Titre original : Una novela criminal

Traduction par Gabriel Iaculli

(Éditions du Seuil, 2019)


Jorge Volpi, né en 1968, est une des figures importantes de la littérature mexicaine actuelle. Il s'est fait connaître en 1999 avec un roman noir intitulé À la recherche de Klingsor (En busca de Klingsor). Avec L'affaire Florence Cassez, il a obtenu, en 2018, le prix Alfaguara.

Il s'agit d'un récit non fictionnel sur l'affaire qui mena à l'arrestation en 2005, au Mexique, de la française Florence Cassez, accusée de diriger un groupe criminel qui organisait des enlèvements. Une arrestation qui aboutira à une crise diplomatique entre le Mexique et la France. Jorge Volpi enquête comme un journaliste, synthétise les témoignages et les données, rencontre plusieurs acteurs du drame et tente de donner une version vraisemblable de ce qui s'est passé.

L'affaire est divisée en plusieurs volets.

D'abord, on trouve une vengeance contre le frère de Florence Cassez de la part d'un puissant homme d'affaire en cheville avec les autorités policières.

Ensuite, Jorge Volpi souligne la complexité et l'inefficacité du système judiciaire mexicain (qui a été réformé en 2008) : plusieurs entités juridiques sont chargées des enquêtes ; les avocats commis d'office sont débordés, mal rémunérés et se contentent le plus souvent d'adopter les informations données par la police ; les jurés n'existent pas ; l'accusé doit démontrer son innocence.

Enfin, l'auteur dénonce la corruption et le rôle politique de la police qui, dans cette affaire, n'a pas hésité à mettre en scène, avec la complicité des médias, l'arrestation de Florence et de son compagnon Israel Vallarta.

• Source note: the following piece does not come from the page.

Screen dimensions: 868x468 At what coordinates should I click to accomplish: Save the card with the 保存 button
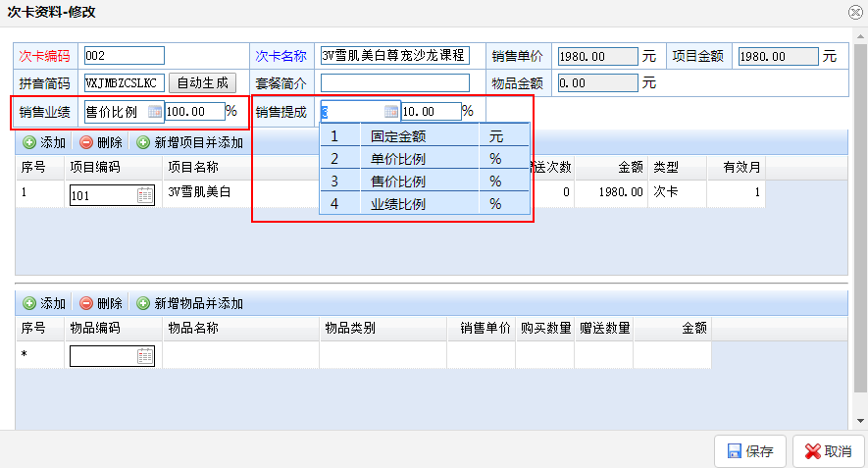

En lisant les rapports de police, il réalise qu'ils sont faux et que les témoins ont été manipulés ou menacés.

Florence Cassez est restée sept ans en prison au Mexique. Son compagnon, Israel Vallarte a, lui, fait dix-neuf ans de prison préventive. Il a été libéré en septembre 2025. La sentence de la justice fédérale est que ses droits ont été violés.